§ EXERCISE
Every line with "computer" in it should be copied from the data.

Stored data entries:
════════

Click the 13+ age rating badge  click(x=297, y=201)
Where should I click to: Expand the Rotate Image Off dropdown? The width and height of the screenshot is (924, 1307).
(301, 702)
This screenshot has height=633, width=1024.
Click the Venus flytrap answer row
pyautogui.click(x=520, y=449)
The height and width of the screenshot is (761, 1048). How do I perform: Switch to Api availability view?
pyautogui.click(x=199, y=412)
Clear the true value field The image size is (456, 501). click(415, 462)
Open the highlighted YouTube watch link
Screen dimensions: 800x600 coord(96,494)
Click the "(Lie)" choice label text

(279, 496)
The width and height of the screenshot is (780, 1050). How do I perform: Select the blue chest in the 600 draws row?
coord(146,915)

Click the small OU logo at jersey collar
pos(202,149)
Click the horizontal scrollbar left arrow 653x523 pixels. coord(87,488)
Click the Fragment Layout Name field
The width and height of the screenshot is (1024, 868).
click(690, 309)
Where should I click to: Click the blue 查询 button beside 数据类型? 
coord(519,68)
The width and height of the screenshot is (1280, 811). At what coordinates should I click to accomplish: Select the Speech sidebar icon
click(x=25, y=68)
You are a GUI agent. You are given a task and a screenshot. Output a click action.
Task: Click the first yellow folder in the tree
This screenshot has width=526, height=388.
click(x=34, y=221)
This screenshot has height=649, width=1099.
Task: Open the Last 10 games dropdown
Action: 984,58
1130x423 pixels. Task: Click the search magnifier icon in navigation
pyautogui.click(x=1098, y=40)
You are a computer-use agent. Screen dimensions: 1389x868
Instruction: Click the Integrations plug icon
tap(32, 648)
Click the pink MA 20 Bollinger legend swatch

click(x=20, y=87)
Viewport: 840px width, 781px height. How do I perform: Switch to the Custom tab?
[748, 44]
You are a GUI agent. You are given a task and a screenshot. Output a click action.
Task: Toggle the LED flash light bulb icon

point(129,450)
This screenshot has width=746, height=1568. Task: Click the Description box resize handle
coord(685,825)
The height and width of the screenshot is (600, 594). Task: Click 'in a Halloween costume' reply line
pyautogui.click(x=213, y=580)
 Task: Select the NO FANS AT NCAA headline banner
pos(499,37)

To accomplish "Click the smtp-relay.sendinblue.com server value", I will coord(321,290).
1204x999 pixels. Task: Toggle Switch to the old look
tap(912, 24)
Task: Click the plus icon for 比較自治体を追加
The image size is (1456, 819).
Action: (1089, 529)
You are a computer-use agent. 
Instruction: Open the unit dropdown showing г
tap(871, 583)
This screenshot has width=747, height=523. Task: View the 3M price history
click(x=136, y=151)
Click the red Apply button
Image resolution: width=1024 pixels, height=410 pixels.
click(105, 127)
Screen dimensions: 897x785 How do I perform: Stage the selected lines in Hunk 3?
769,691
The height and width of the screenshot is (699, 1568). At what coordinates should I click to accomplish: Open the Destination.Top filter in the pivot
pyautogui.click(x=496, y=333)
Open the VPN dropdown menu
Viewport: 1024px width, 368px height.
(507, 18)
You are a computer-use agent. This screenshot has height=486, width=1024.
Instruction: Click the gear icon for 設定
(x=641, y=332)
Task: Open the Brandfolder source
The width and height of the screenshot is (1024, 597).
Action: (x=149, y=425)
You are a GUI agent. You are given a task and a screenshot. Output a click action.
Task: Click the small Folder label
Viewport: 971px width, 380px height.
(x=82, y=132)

════════

§ RESPONSE BELOW
You are a computer-use agent. Screen dimensions: 1389x868
You are a computer-use agent. 
You are a computer-use agent. This screenshot has height=486, width=1024.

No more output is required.